Alice Achayo, who is originally from East Africa and immigrated to the United States with her family, grew up eating mangoes, papaya, jackfruit, guava and passionfruit. Her meals often included meat that was smoked or dried, or sauteed in onions and fragrant oils, accented with ground sesame and peanuts. When Achayo started in wine in 2015, she was surprised to learn that her sensory memories didn’t fit into industry boxes: There weren’t established pairings for the foods and flavors she grew up with. Meanwhile, in tastings, jackfruit was simply described as an “exotic fruit.” Achayo wondered, “Who are these fruits exotic to?” If someone mentioned gooseberry as a flavor note, she’d laugh and think, “Who has actually eaten a gooseberry?”
Achayo is not alone in her experience. She is part of a new wave of forward-thinking sommeliers who recognizes that changing the language around tasting and pairing is an essential part of decolonizing wine and making the industry more inclusive.
Now, more than ever, this work is crucial. According to the Wine Marketing Council, 66% of wine drinkers are white; 11% identify as Black; 15% identify as Hispanic and 5% identify as Asian. Meanwhile, Gen Z—which is more racially and ethnically diverse than previous generations—has yet to embrace wine, a major cause for concern. As it reckons with slowing sales, the industry is eager to bring more people into the fold. “Every news article says that Gen Z isn’t drinking wine,” Achayo says. “But maybe we aren’t using language that engages with them.”
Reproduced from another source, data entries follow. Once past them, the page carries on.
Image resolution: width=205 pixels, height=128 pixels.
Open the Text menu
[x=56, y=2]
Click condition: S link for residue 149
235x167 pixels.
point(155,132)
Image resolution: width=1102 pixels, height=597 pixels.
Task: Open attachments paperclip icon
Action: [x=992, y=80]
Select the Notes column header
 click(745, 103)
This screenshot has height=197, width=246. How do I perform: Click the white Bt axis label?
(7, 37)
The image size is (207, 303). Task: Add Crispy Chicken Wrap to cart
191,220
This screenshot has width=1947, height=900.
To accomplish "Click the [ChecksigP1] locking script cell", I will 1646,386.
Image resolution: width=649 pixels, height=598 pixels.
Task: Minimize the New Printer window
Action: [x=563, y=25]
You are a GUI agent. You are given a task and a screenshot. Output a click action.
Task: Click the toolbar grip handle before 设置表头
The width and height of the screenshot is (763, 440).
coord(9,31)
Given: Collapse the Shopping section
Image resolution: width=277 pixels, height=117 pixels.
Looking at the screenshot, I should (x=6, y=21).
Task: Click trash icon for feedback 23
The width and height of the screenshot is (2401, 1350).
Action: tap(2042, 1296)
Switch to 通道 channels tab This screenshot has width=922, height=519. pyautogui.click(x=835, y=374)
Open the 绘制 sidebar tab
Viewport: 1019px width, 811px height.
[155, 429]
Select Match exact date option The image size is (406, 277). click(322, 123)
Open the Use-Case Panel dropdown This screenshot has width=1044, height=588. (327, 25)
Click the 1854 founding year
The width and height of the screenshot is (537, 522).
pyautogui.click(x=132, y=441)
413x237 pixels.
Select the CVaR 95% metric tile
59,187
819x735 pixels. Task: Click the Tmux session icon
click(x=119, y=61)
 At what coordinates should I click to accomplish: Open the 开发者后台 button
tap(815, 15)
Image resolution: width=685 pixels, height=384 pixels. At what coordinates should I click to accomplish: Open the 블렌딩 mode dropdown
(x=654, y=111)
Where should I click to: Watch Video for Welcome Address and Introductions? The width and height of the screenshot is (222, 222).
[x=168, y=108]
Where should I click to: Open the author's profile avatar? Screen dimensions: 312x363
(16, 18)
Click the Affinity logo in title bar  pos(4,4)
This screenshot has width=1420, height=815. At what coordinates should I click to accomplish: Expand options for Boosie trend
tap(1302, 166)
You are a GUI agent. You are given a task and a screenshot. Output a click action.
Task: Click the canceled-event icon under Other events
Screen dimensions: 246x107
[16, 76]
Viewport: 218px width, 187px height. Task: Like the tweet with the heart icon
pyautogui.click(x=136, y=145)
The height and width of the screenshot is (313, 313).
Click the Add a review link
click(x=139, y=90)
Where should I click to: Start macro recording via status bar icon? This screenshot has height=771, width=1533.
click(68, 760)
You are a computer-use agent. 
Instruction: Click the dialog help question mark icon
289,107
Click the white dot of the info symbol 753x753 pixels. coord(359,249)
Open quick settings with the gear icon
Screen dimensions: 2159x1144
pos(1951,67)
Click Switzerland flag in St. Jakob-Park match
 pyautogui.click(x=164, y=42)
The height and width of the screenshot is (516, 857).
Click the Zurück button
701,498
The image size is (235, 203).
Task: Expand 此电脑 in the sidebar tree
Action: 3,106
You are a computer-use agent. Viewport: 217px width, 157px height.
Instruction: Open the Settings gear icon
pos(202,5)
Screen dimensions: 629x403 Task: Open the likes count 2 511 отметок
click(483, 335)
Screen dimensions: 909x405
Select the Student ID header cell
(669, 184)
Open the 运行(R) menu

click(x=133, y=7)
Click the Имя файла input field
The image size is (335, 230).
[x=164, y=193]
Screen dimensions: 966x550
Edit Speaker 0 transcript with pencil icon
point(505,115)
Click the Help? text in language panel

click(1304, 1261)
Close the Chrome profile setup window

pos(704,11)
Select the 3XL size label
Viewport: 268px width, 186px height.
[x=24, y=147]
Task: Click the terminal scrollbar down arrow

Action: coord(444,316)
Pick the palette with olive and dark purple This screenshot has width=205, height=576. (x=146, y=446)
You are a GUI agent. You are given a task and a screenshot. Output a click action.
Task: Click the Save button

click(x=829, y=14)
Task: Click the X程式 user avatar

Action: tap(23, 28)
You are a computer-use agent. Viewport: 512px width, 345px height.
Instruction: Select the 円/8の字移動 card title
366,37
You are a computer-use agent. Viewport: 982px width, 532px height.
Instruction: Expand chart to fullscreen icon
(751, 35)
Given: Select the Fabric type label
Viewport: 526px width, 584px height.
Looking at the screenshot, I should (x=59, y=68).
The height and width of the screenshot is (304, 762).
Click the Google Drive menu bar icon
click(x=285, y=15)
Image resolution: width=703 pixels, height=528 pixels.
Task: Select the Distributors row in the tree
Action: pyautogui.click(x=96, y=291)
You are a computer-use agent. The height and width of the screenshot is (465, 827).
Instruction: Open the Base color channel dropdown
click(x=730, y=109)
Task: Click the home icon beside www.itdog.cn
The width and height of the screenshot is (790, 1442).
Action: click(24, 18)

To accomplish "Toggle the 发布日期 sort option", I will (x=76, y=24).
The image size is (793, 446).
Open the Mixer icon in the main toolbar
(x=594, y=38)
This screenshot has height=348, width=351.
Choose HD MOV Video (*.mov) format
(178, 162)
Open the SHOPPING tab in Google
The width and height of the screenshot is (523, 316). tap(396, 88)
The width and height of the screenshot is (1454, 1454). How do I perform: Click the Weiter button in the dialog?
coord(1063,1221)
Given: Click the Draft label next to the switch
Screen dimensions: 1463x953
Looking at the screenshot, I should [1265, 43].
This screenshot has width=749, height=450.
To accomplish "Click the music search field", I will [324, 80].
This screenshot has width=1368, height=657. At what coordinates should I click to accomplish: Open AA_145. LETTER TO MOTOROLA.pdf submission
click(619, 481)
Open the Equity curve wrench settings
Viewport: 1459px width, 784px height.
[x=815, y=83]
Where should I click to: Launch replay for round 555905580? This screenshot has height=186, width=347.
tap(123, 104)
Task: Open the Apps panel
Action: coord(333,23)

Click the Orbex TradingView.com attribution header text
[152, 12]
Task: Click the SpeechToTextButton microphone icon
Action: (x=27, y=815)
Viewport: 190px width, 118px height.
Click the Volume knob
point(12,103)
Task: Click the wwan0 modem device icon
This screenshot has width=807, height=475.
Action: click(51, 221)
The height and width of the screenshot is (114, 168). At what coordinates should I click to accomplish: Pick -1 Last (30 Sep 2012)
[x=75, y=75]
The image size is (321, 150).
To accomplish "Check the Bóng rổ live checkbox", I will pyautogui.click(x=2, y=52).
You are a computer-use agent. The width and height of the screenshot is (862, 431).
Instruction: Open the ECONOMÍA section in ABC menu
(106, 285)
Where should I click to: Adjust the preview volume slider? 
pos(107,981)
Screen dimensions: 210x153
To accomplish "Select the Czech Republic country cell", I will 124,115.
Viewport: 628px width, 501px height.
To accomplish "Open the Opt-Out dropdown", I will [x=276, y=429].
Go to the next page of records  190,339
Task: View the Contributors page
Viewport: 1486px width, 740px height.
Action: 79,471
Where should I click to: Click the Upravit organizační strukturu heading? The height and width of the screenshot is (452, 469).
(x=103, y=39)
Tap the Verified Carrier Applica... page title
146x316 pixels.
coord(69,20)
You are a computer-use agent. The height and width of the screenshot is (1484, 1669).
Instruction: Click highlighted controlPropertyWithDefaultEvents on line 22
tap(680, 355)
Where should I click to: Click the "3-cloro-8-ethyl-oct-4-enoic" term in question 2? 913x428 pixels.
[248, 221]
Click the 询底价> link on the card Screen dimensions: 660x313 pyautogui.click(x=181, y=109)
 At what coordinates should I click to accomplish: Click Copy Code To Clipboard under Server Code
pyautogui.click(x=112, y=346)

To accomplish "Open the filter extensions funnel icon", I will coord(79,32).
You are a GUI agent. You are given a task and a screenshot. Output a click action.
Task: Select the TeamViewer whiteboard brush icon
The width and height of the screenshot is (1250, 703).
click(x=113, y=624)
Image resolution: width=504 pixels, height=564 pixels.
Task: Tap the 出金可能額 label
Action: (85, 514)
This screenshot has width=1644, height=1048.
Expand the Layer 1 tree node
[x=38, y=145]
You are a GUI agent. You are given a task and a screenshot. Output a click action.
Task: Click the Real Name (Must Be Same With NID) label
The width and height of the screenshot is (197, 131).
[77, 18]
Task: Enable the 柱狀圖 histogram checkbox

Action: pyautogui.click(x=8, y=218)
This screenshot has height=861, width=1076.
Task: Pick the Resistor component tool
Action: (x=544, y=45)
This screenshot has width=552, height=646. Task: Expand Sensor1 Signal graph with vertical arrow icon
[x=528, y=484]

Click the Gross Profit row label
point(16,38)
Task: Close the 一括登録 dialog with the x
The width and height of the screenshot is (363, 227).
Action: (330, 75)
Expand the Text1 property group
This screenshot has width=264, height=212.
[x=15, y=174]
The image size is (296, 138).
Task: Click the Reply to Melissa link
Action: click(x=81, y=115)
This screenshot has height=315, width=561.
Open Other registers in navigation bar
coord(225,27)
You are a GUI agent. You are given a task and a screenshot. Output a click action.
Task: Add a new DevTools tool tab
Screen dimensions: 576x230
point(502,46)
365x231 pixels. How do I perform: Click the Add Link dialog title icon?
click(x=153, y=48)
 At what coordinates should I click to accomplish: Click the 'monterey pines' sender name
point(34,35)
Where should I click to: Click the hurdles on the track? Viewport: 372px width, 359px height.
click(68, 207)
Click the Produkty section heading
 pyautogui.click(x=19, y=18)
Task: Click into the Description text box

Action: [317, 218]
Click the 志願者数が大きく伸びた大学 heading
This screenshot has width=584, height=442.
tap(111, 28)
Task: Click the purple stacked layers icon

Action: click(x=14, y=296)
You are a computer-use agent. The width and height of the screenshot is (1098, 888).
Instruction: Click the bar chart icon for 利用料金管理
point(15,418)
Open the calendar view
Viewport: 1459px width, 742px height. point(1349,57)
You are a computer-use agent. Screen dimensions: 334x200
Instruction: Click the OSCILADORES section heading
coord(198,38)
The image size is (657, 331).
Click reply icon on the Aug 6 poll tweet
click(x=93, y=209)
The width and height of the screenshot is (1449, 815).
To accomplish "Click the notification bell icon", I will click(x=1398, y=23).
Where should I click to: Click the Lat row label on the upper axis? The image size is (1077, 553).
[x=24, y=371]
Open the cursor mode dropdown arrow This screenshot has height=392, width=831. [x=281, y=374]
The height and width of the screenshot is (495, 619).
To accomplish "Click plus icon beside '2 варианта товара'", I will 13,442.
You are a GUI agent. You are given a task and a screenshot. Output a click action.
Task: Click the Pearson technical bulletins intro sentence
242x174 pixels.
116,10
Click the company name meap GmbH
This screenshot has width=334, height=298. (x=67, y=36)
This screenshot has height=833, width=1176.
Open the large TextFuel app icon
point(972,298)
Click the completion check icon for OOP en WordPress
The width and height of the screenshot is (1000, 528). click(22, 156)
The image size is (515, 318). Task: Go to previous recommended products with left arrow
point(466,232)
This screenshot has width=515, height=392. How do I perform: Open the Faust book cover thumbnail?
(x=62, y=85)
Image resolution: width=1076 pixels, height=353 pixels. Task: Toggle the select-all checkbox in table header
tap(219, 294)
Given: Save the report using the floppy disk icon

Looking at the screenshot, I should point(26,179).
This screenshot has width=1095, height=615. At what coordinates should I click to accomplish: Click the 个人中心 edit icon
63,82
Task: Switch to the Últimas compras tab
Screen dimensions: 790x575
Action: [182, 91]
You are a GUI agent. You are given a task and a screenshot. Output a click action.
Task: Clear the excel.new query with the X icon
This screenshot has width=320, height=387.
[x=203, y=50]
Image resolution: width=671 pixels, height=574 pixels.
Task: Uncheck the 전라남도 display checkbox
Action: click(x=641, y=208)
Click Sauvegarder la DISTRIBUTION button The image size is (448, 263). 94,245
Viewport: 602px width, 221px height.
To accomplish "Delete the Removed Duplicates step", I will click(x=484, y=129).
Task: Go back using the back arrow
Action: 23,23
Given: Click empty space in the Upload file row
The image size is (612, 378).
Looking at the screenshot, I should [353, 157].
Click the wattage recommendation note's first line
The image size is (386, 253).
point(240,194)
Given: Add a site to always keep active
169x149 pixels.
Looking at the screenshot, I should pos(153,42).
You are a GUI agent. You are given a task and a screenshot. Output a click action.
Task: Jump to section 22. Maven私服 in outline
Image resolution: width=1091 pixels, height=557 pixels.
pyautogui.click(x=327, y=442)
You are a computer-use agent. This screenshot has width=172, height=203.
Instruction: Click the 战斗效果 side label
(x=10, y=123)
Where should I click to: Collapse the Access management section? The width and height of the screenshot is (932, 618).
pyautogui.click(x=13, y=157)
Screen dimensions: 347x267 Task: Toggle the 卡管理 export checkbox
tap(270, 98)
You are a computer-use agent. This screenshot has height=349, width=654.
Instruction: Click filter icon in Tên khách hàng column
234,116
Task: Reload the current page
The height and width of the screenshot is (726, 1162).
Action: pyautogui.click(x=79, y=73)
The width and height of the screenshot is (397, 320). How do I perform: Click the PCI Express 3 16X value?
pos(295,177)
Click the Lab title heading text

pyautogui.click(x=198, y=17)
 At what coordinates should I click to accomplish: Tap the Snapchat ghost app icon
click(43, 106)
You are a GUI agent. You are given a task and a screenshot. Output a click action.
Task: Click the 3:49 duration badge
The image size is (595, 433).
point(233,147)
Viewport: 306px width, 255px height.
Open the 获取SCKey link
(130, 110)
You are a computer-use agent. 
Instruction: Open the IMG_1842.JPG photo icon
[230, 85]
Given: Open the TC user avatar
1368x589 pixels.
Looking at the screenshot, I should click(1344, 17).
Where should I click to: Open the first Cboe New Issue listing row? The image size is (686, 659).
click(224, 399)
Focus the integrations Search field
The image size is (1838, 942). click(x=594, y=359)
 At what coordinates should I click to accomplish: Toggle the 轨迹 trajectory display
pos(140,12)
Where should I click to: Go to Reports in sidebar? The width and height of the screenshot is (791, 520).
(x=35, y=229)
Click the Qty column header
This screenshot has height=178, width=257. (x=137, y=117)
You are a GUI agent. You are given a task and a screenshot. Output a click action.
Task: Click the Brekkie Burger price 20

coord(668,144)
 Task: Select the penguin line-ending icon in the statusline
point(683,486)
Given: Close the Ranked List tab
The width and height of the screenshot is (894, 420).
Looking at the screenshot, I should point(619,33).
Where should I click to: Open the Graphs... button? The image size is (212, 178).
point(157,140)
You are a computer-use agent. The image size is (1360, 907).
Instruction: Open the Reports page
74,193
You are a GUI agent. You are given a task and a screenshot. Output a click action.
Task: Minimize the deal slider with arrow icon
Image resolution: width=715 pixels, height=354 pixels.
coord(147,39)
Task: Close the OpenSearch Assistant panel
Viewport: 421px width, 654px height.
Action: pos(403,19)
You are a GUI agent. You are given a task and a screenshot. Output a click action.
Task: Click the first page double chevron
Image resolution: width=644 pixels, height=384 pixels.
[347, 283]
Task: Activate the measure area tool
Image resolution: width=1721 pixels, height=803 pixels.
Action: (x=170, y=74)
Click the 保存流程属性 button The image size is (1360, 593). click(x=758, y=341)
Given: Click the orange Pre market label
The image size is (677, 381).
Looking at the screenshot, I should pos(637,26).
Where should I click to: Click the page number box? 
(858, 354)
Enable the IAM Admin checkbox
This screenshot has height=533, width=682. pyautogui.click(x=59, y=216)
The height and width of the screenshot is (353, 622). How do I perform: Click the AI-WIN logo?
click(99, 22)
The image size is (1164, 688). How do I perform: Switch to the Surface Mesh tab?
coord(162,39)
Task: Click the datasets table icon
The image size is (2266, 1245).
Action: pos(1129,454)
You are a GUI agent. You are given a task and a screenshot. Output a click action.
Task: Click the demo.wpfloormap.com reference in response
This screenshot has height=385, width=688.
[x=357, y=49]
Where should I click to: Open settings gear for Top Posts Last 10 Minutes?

Rebuilding the foundation of wine
Also known as The Wine Linguist, Achayo believes that the way industry insiders talk about wine—everything from the vocabulary around flavors to the way bottles are marketed and how wine is discussed culturally—needs to evolve. She takes a layered approach, teaching wine professionals how to adopt language that considers diverse listeners, consulting with restaurants who focus on foods of the global south as well as centering winemakers and their agricultural work to help showcase other facets of production to people who feel shut out from the industry.
To reconsider the future of wine language, Achayo is interrogating its roots starting with the Wine and Spirits Education Trust (WSET), which has long been the gold standard of wine instruction. She notes it was established in the United Kingdom for British importers, distributors and retailers. Eighty years after its formation, the WSET is studied in over 70 countries and has been translated into 15 languages but hasn’t been adapted to each market. “It’s a colonial mentality,” Achayo says. “It’s the same all over the world.”
Certifications help standardize wine language, but Achayo says the execution is problematic. “There’s no acknowledgement of the sensory and cultural references of a place—the fruits, flowers and plants that grow there.” It’s like a bad translation of a book of poetry; you lose nuance and subtlety. She views certifications as important for establishing baseline knowledge before branching out into more approachable language.